- _Required work_:
Put the items below, from the line that contains "国立駅のピラティス (92, 2046)" through the line that contains "菊川駅のピラティス (65, 2062)", into a JSON list of strings with one string per line, leaving out blank lines.

┏━━

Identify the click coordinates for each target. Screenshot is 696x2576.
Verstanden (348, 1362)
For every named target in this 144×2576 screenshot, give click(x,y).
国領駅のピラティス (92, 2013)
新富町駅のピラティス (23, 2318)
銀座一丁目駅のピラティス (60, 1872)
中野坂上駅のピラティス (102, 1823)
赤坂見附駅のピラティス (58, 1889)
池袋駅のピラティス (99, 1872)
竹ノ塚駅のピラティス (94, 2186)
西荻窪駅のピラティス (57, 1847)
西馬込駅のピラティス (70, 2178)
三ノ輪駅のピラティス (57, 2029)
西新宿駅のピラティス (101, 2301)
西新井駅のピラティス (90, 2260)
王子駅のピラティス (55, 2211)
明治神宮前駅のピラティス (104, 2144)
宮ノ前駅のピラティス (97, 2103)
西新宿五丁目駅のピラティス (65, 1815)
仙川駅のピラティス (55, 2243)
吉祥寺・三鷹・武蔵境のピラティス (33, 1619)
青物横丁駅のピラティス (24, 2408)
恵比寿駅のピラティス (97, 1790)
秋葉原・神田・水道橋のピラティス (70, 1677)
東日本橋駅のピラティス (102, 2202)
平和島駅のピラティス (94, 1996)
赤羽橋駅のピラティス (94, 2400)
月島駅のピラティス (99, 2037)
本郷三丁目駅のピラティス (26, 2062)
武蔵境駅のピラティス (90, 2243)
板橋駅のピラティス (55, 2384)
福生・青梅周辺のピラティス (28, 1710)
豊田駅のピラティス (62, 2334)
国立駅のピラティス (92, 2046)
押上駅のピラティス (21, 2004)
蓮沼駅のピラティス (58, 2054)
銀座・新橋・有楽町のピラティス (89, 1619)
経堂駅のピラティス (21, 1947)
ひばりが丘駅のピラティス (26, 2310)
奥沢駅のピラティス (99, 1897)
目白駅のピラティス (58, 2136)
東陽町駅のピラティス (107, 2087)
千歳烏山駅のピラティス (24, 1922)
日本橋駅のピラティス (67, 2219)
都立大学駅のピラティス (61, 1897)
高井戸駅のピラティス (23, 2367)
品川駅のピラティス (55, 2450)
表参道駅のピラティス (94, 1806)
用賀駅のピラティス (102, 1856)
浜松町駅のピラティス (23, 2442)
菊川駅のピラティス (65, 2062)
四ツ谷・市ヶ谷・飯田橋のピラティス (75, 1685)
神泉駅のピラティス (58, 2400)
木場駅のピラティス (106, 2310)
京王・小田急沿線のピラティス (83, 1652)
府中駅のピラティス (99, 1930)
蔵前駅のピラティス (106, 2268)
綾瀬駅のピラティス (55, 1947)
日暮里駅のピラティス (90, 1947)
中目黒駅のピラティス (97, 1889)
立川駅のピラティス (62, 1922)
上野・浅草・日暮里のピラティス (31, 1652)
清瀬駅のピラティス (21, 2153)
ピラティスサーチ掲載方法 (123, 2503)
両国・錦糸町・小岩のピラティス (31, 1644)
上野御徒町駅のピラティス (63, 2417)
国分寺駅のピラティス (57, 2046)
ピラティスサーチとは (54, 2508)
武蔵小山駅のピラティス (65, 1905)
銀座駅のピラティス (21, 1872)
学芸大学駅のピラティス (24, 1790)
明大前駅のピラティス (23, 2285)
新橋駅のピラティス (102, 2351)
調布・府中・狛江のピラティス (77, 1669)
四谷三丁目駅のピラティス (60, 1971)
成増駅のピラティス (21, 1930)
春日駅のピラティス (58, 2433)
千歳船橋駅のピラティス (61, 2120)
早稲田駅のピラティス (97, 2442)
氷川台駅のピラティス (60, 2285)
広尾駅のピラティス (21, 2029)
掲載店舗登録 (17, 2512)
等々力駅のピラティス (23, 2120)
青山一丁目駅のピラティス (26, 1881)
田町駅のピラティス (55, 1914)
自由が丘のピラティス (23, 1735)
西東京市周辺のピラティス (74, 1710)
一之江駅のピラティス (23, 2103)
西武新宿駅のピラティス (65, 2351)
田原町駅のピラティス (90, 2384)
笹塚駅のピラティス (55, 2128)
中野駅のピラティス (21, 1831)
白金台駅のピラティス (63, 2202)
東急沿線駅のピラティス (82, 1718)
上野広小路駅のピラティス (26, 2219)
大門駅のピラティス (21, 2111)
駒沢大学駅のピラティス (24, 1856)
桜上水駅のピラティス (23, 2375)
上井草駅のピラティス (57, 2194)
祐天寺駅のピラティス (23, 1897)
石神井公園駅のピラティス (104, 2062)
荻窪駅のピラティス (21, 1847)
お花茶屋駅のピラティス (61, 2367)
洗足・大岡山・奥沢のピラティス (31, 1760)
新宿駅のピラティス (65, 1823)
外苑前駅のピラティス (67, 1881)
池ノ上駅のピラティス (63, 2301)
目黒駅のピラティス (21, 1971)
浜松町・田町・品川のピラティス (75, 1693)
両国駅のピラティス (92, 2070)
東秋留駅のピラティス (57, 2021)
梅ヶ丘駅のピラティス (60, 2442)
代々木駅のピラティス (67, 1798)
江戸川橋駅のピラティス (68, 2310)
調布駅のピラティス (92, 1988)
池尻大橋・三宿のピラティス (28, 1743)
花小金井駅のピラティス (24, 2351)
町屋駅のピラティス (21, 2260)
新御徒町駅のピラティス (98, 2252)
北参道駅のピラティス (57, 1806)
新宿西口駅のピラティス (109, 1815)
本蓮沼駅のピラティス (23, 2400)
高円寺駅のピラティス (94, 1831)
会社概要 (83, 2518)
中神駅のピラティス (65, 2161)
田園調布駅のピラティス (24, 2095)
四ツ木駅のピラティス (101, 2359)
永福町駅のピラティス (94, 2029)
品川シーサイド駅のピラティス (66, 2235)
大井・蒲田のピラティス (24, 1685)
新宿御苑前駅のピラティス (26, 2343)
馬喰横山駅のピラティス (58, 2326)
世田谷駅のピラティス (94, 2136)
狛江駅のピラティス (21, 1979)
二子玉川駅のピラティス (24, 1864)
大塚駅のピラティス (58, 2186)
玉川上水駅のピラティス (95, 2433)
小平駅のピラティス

┗━━

- _Expected answer_:
[
  "国立駅のピラティス (92, 2046)",
  "押上駅のピラティス (21, 2004)",
  "蓮沼駅のピラティス (58, 2054)",
  "銀座・新橋・有楽町のピラティス (89, 1619)",
  "経堂駅のピラティス (21, 1947)",
  "ひばりが丘駅のピラティス (26, 2310)",
  "奥沢駅のピラティス (99, 1897)",
  "目白駅のピラティス (58, 2136)",
  "東陽町駅のピラティス (107, 2087)",
  "千歳烏山駅のピラティス (24, 1922)",
  "日本橋駅のピラティス (67, 2219)",
  "都立大学駅のピラティス (61, 1897)",
  "高井戸駅のピラティス (23, 2367)",
  "品川駅のピラティス (55, 2450)",
  "表参道駅のピラティス (94, 1806)",
  "用賀駅のピラティス (102, 1856)",
  "浜松町駅のピラティス (23, 2442)",
  "菊川駅のピラティス (65, 2062)"
]